Who has the right to park on the street? For how long? And at what price? These are questions that every city faces, and universally they have come up with some practical ways of answering them.

The core of these is that parking cannot be free everywhere. There may be areas where it does not need to be priced, but surely where there is high demand for parking space, it is important to price the use of public space by vehicles. Such pricing, it is assumed, will discipline people into using their vehicles less and wherever they continue to use the vehicles anyway, it will force them to accept the costs of doing so.
There is a corollary to this, which can seem counter-intuitive, but it should not be. If we truly believe that priced parking deters car usage, then it should naturally follow that if parking is not available at any price, it should seriously push people away from their private vehicles. This is what we see in highly dense urban areas like Manhattan. Most buildings provide only limited parking options, and street parking is simply banned on several streets. And what happens? Most people come by taxi and train and walk and cycle, but not by their private cars.
However, for priced parking (or its extreme cousin – unavailable parking) to work as a useful regulator of public space use, it is important to have strong enforcement. If one can park a vehicle on the street in disallowed areas without fear of punishment, then surely that’s what will happen. A basic rule of enforcement is that the certainty of punishment (and not so much the severity of it) deters bad behaviour. Where enforcement is lax, compliance will be low.
Enforcement is the point where the rubber of urban planning meets the road. Planners design roads for a certain ‘carrying capacity’. And abuse of public space usually leads to overloading of that capacity. And somebody else pays the price – footpaths are encroached for parking, thousands of road users crawl past one illegally parked vehicle, etc. There is a price to all public space; the only thing that changes between good and bad policy is who pays it.

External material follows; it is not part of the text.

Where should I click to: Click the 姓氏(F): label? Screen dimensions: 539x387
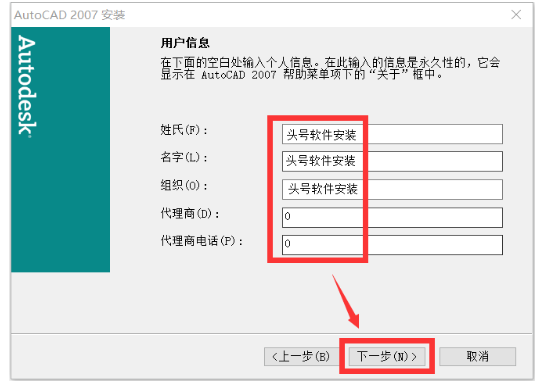point(184,130)
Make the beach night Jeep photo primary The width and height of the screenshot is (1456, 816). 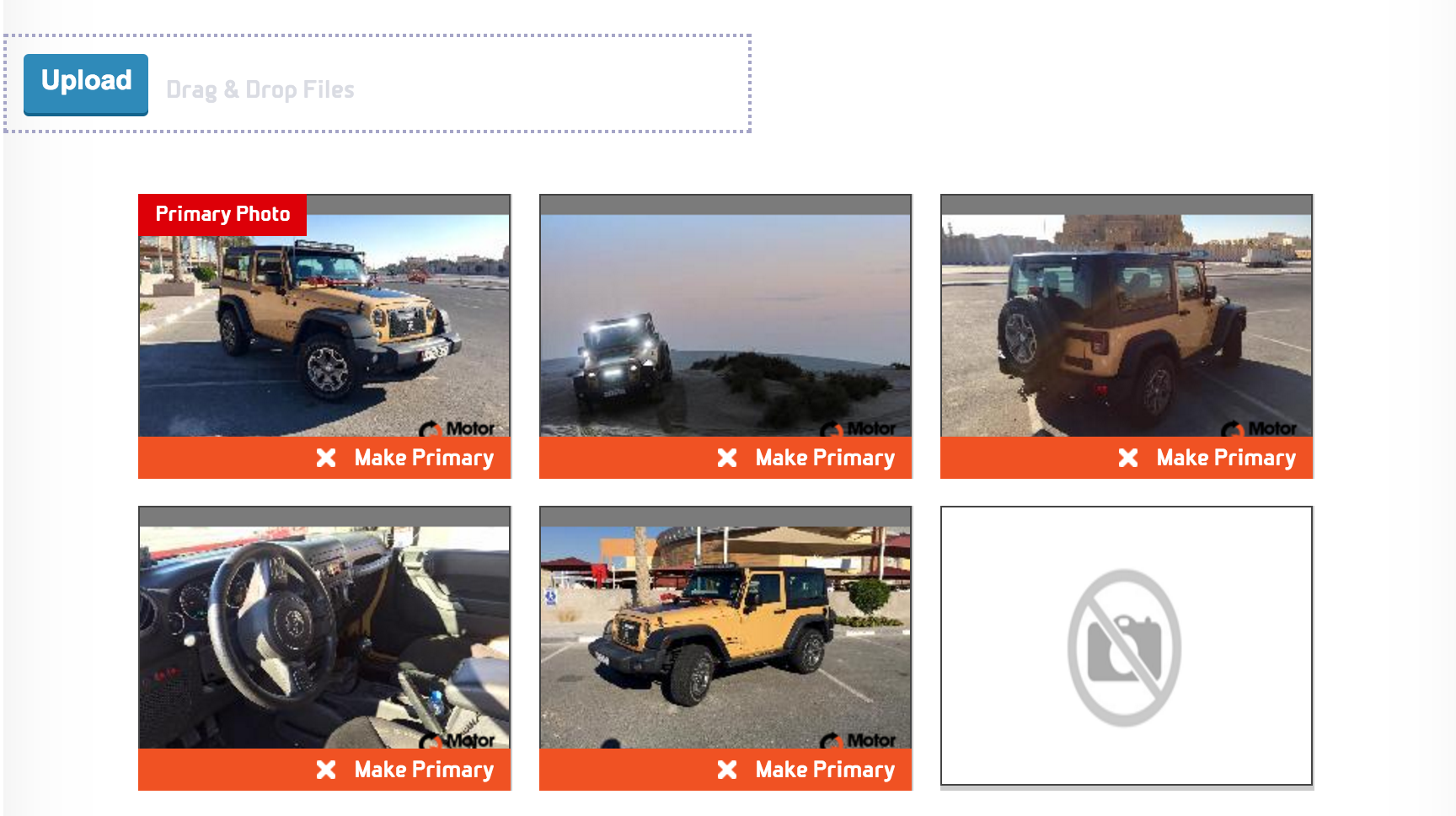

We are beginning to see some changes with Tender SURE roads. Bangalore has always had a rule that basements in buildings are for parking. But virtually every establishment has been letting this space to more commercial use, and both tenants and visitors parked their vehicles on the streets for free. Non-uniform street widths also created spaces where such abuse flourished. By transferring more road-space to pedestrians, we took away these nooks, and the early signs from enforcement of no-parking are that basements are once again being re-opened to parking. (The link between buildings and parking space has nuances in the case of pedestrian-only streets; but we’ll leave that aside for the moment).

Many cities also try to create ‘local rights’ for parking, especially in mixed neighbourhoods where commerce and residences co-exist. The general principle is that those in residences have special rights because their ‘need’ for local space is different from that of visitors to commercial establishments, even if the visitors are from the neighbourhood itself. In such cases, a total number of parking spots is fixed, and local residents get vehicle stickers that entitle them to special parking rights (reserved spaces, lower rates).
The Defence Colony residents association sought such a scheme from BBMP some years ago – and I think it would be a good experiment to try, especially now with Metro service to the area available. However, such ‘local parking’ schemes depend a lot on community cohesion. When one set of people wants to retain the essence of a residential neighbourhood, and another set wants to maximise the yield from renting, the regulation of parking space through pricing can bring some discipline, but getting to that state is often a community activity, not merely a market step.
Frankly, a lot of things can be done in the city, quickly, to mitigate the chaos from vehicle use if we begin to put a price on parking. But the mafia that informally ‘collects’ parking fees in many places has resisted this. And to make this worse, among ourselves, there is a huge section that sustains the bad practices – shopkeepers, landlords, housing societies with ‘no visitor parking’ signs, and all sorts of others who’ve decided that the price of public space should be paid by someone else. The truth, of course, is that outside our own localities, we are ourselves the ‘someone else’ to whom these costs are transferred.